Records provided:

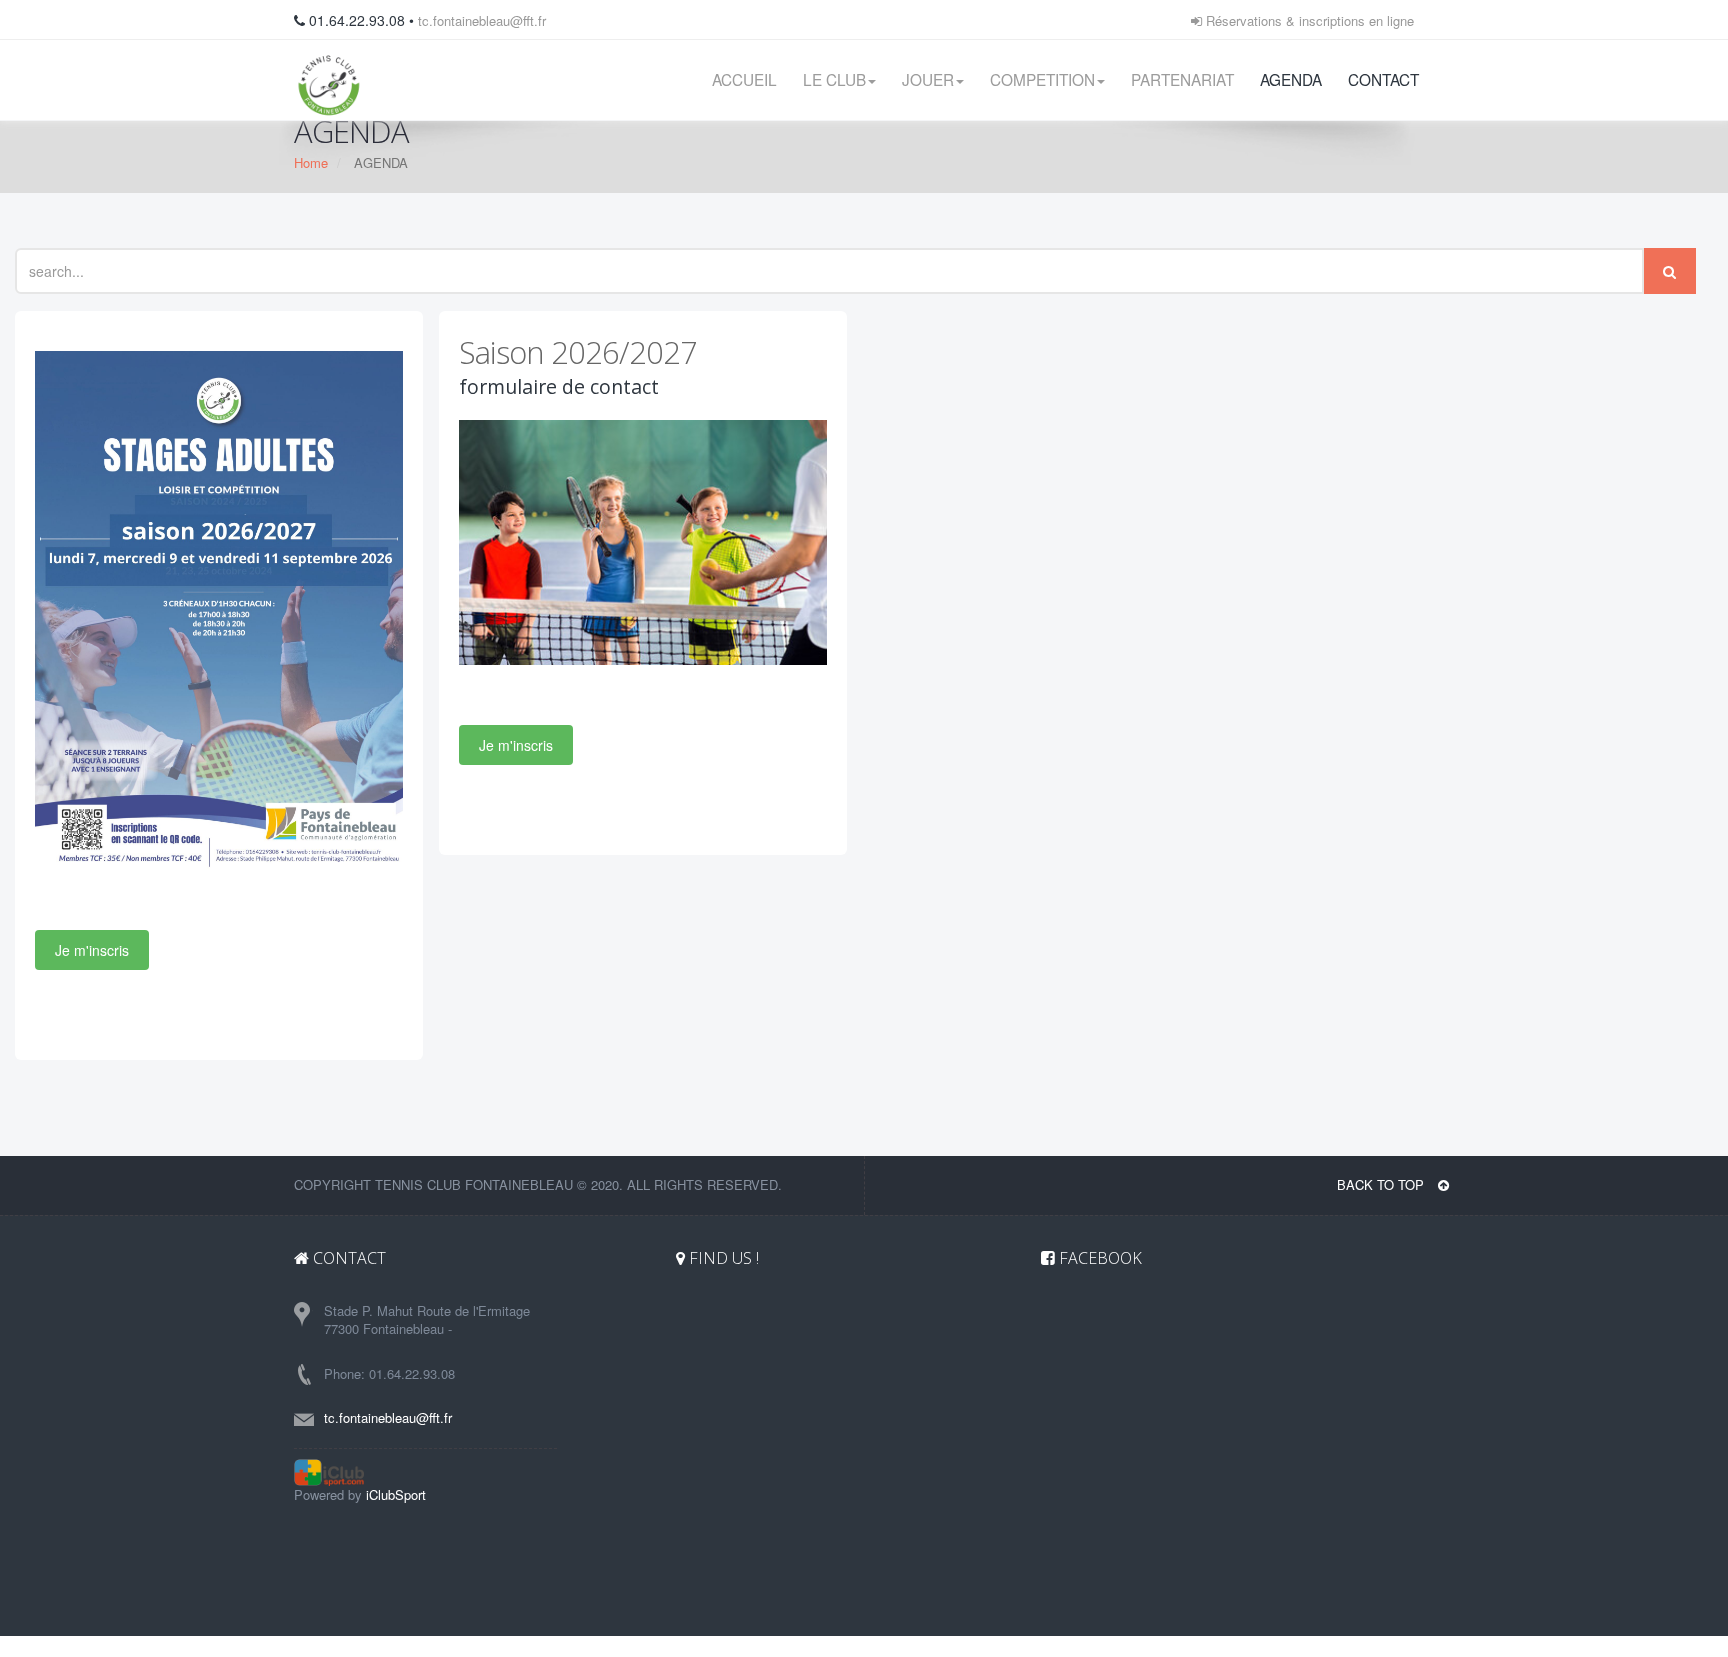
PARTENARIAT (1182, 79)
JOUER (928, 79)
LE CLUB (834, 79)
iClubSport (396, 1494)
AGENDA (1291, 79)
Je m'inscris (92, 950)
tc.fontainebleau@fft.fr (482, 20)
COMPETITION (1042, 79)
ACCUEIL (744, 79)
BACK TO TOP (1382, 1184)
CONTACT (1383, 79)
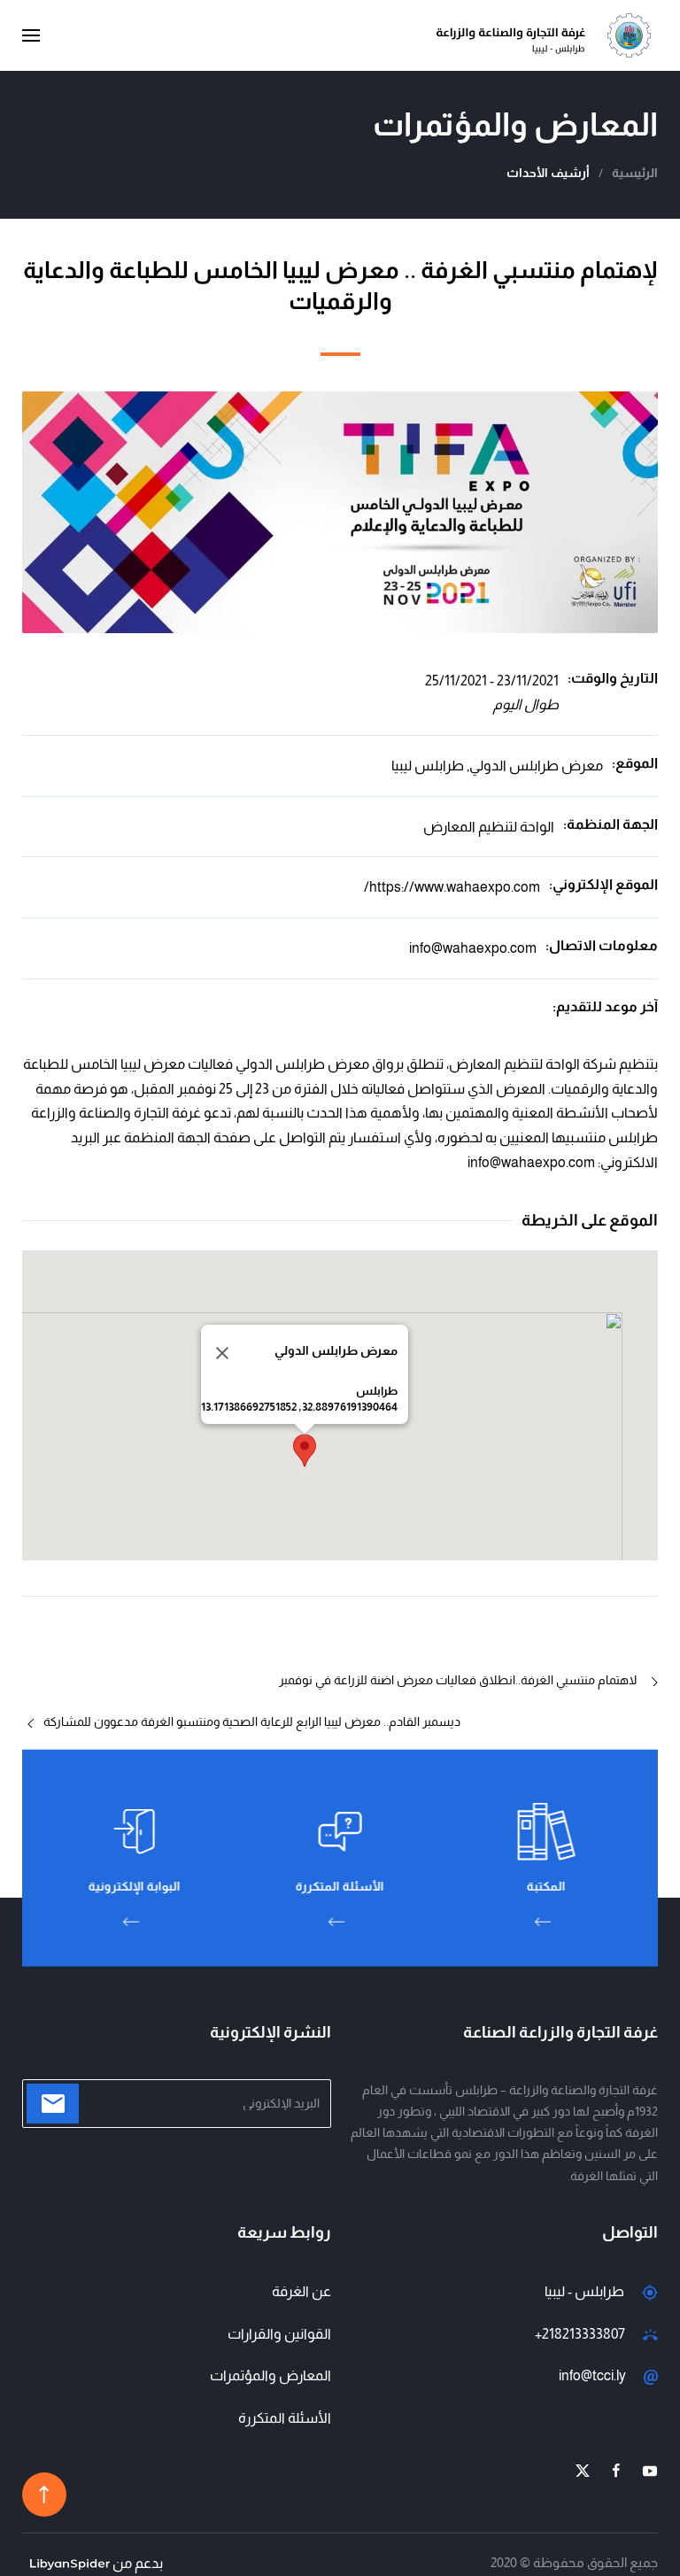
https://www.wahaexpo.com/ (452, 886)
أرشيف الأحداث (548, 173)
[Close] (222, 1353)
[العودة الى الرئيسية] (547, 35)
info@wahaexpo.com (473, 947)
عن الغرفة (301, 2291)
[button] (31, 35)
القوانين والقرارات (279, 2333)
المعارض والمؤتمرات (270, 2375)
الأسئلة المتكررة (284, 2417)
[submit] (53, 2103)
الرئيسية (635, 173)
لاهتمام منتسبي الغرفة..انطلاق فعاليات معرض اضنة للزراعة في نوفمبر (458, 1680)
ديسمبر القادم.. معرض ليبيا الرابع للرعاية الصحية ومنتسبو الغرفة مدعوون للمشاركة (251, 1721)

Work to be completed: All lines from the one that contains "القوانين والقرارات (279, 2333)" to the last line above must be given again exactly, with both included and nothing added.

Answer section:
القوانين والقرارات (279, 2333)
المعارض والمؤتمرات (270, 2375)
الأسئلة المتكررة (284, 2417)
[submit] (53, 2103)
الرئيسية (635, 173)
لاهتمام منتسبي الغرفة..انطلاق فعاليات معرض اضنة للزراعة في نوفمبر (458, 1680)
ديسمبر القادم.. معرض ليبيا الرابع للرعاية الصحية ومنتسبو الغرفة مدعوون للمشاركة (251, 1721)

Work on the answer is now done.